March 27, 2017


For A Trump Nominee, Neil Gorsuch's Record Is Surprisingly Moderate On Immigration : And employment discrimination. (Kevin Cope and Joshua Fischman, 3/27/17, 538)

So what do we really know about Gorsuch's judicial philosophy? Many smart people have looked at his writings and concluded that he's conservative. But how conservative? Instead of arguing over cherry-picked cases and anecdotes, we took a closer look at his record. Gorsuch has participated in more than 2,700 cases since he joined the Tenth Circuit Court of Appeals in 2006. Because cases in the circuit courts are randomly assigned to three-judge panels, each judge in the circuit hears a roughly comparable mix of cases. By analyzing their votes, we can compare Gorsuch's judicial ideology with those of his colleagues on the Tenth Circuit.

We reviewed more than 900 Tenth Circuit cases decided during Gorsuch's tenure, including 119 in which he participated.1 We focused on two areas: immigration and employment discrimination law. Why those areas in particular? First, both are frequently litigated in the circuit courts, so they generate large sets of cases to analyze. Moreover, many academic studies have found that liberal and conservative circuit judges vote differently in both of these areas,2 making them useful in examining Gorsuch's ideology.
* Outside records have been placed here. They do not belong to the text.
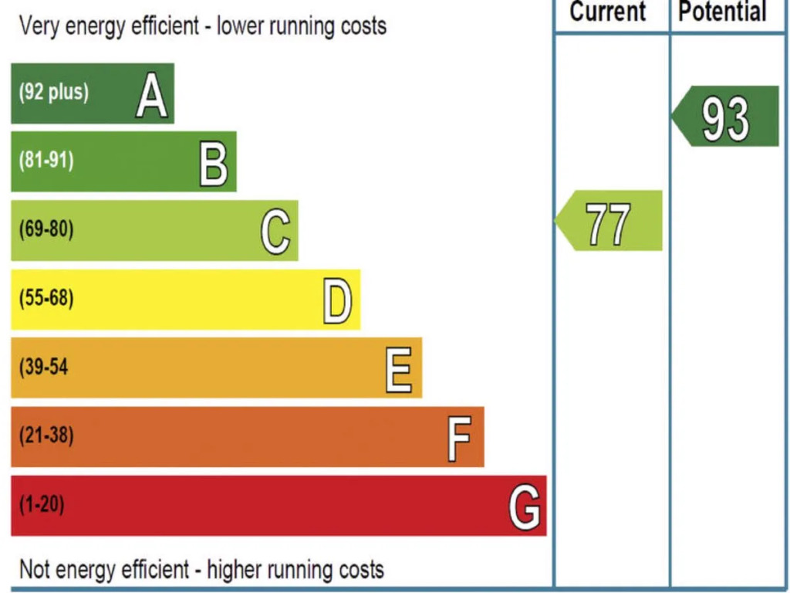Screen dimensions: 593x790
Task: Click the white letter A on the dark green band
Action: (151, 97)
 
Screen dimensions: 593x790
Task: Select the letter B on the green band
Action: (214, 164)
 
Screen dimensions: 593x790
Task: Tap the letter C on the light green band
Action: (275, 232)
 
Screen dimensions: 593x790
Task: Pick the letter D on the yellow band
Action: (337, 302)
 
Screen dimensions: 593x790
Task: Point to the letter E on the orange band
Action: (399, 370)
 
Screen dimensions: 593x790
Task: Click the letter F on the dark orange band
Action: (459, 439)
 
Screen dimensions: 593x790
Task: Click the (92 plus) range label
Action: (54, 93)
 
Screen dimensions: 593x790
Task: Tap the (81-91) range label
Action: (46, 161)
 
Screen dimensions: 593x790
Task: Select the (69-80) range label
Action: (46, 229)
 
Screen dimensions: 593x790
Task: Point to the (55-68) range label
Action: (46, 298)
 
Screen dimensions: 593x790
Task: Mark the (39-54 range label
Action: (44, 367)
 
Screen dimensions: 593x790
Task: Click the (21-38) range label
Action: (46, 435)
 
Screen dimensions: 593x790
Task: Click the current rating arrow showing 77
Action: (609, 222)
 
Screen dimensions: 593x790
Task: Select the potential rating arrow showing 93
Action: (725, 117)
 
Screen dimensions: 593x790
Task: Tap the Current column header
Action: (608, 12)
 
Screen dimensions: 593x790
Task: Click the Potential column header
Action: (723, 12)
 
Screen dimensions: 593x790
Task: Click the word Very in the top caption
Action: (39, 26)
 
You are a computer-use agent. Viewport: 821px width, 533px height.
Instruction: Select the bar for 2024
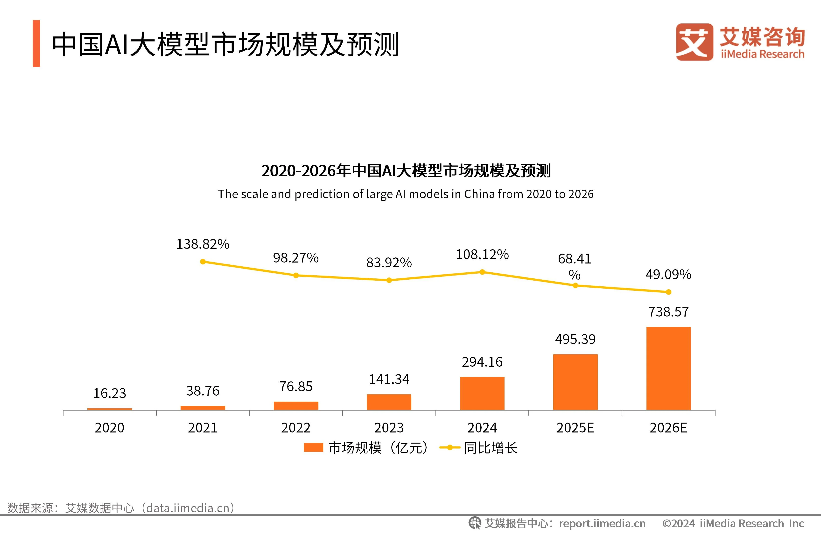coord(482,393)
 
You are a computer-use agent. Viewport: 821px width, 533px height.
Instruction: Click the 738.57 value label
coord(668,312)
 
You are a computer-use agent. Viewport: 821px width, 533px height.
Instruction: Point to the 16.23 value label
coord(110,393)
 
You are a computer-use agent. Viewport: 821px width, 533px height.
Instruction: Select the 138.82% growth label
coord(203,244)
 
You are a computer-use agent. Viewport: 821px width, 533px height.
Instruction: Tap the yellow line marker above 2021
coord(203,262)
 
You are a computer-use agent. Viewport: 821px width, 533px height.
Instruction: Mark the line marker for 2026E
coord(668,292)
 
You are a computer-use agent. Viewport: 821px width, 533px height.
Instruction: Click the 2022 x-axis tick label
coord(296,428)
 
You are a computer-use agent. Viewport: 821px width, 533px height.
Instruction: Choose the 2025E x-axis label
coord(575,428)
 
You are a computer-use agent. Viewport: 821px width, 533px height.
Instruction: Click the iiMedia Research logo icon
coord(694,42)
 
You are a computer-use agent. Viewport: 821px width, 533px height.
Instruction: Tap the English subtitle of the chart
coord(405,194)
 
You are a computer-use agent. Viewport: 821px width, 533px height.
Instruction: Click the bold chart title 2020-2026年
coord(406,170)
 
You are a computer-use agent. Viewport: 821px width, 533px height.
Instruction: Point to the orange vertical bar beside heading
coord(36,43)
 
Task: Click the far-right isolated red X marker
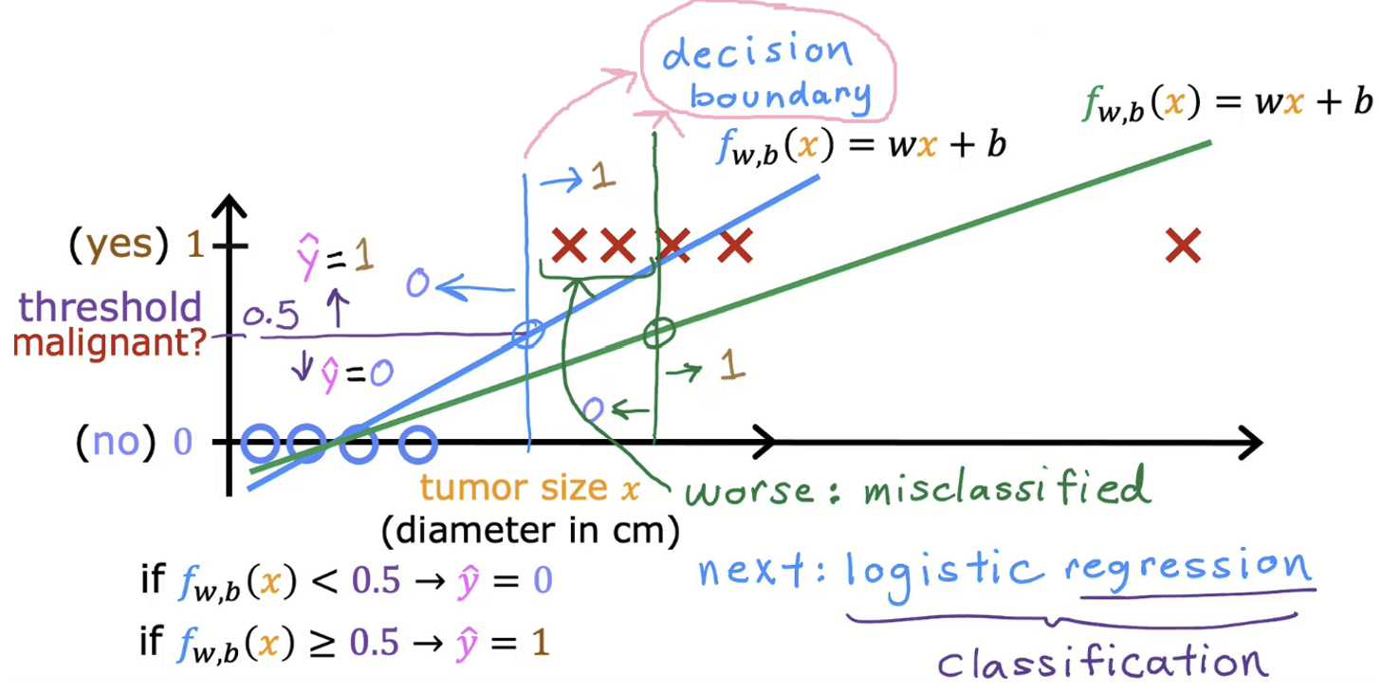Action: click(1183, 246)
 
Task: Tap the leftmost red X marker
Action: click(569, 246)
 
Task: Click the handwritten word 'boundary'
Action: click(780, 95)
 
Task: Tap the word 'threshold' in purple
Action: click(111, 308)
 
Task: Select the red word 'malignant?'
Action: click(111, 341)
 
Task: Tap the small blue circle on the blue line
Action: click(528, 333)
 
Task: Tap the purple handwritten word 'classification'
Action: click(1102, 661)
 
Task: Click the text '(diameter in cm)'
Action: click(531, 533)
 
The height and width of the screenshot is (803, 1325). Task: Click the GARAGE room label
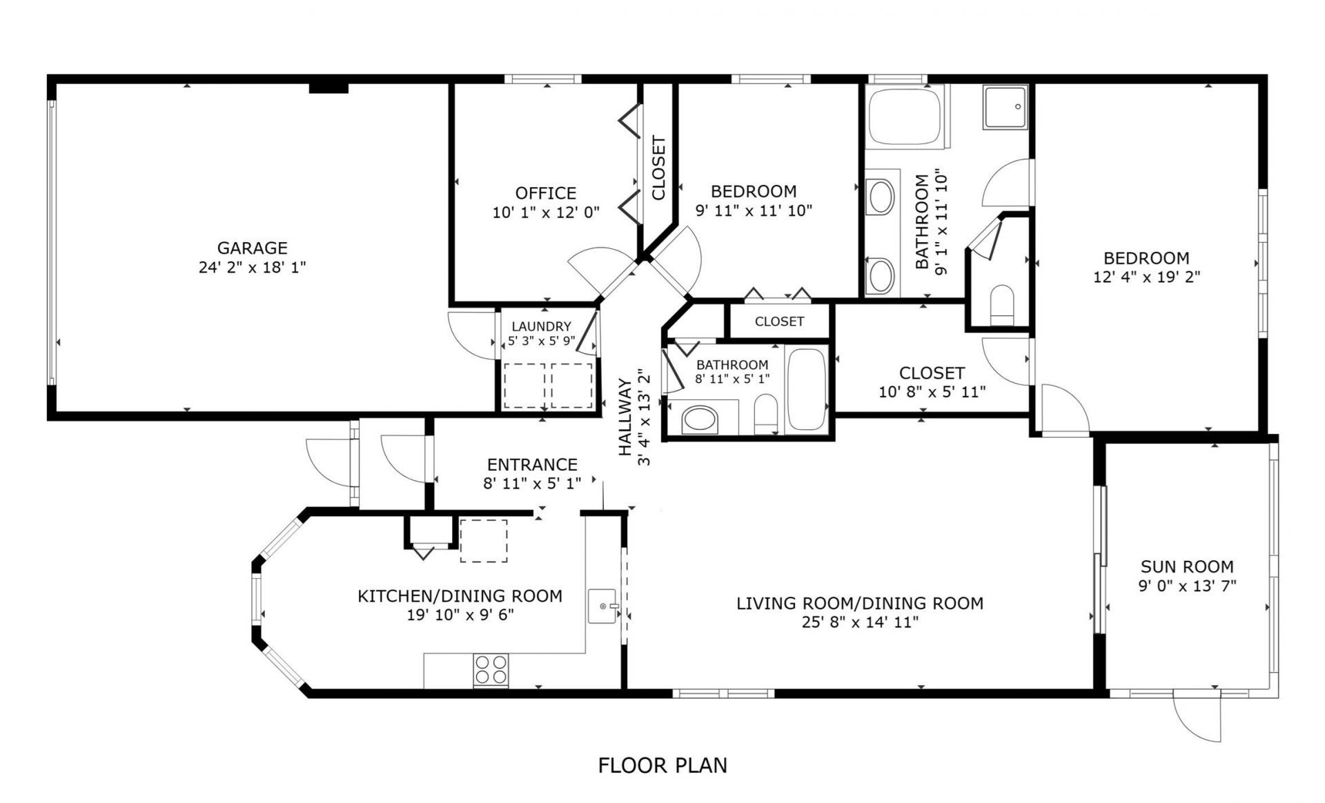[252, 248]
Finally, given concerns about the Trump administration's approach to civil rights and the recent litigation over his immigration orders, these areas are especially relevant now.
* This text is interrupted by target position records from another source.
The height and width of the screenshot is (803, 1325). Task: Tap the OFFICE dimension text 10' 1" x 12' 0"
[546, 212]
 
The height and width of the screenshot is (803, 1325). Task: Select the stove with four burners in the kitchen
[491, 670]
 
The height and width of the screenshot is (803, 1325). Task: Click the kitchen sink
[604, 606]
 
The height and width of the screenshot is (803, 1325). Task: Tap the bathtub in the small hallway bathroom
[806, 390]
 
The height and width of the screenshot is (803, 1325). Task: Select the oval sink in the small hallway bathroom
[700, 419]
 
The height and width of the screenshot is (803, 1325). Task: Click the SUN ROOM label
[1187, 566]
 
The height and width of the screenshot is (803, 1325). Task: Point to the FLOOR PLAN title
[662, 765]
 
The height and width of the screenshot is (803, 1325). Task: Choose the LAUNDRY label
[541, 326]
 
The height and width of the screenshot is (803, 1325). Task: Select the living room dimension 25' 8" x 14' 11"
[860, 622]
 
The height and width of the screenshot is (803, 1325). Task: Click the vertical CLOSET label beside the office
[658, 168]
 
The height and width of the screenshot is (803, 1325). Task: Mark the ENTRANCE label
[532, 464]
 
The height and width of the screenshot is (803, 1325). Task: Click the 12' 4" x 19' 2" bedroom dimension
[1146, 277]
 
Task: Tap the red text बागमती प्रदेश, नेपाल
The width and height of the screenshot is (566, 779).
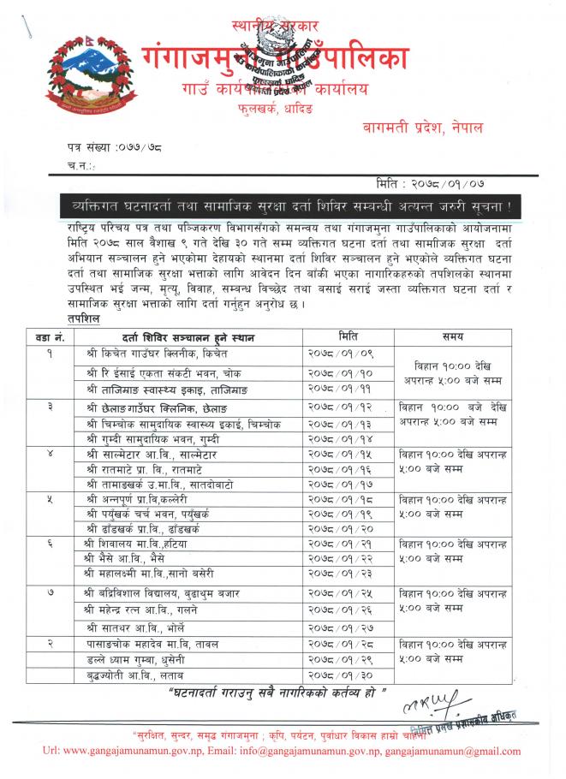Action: point(421,128)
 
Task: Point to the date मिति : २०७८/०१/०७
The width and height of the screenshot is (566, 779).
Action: point(434,183)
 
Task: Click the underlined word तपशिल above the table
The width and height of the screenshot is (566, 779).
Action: point(83,319)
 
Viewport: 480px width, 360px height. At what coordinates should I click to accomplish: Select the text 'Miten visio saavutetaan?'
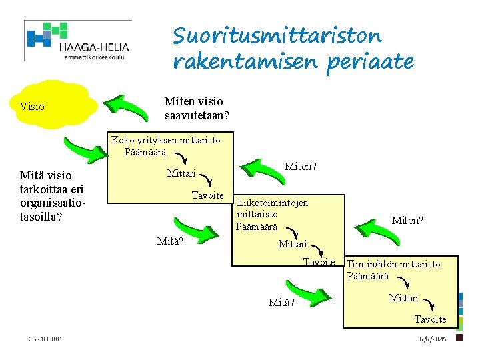coord(197,109)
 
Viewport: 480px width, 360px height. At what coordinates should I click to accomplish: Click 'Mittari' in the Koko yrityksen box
coord(181,174)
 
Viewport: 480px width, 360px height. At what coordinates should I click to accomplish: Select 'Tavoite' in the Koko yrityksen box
coord(207,195)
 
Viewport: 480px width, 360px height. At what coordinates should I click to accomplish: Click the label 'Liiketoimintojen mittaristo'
coord(272,208)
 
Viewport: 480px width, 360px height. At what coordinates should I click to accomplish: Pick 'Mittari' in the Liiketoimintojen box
coord(293,244)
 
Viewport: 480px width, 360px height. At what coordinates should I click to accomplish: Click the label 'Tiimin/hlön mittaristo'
coord(393,264)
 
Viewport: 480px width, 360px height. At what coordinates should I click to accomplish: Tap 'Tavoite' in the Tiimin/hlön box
coord(430,319)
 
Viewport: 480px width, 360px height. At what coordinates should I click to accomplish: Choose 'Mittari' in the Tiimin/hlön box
coord(404,298)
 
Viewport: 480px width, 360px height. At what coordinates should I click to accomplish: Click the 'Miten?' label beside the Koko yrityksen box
coord(300,166)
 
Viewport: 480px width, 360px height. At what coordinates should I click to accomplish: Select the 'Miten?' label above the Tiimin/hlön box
coord(407,221)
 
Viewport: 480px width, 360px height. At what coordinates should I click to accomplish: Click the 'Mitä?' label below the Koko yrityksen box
coord(169,241)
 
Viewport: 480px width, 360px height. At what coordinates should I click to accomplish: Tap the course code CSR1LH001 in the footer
coord(46,339)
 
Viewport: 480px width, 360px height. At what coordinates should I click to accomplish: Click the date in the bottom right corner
coord(432,339)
Our results were surprising. In our analysis of those two topics, Gorsuch's record puts him near the ideological center of the Tenth Circuit. The Tenth Circuit may be a touch more conservative than the Supreme Court,3 but Gorsuch still looks relatively centrist in these areas, according to our analysis. To break it down, Gorsuch sided with plaintiffs in discrimination cases 18 percent of the time, a bit higher than the circuit average of 13 percent. Most other judges in that period sided with plaintiffs from 5 percent to 20 percent of the time. In the immigration cases, Gorsuch sided with immigrants 10 percent of the time, slightly higher than the circuit average of 9 percent. Most Tenth Circuit judges sided with immigrants anywhere from 1 percent to 20 percent of the time.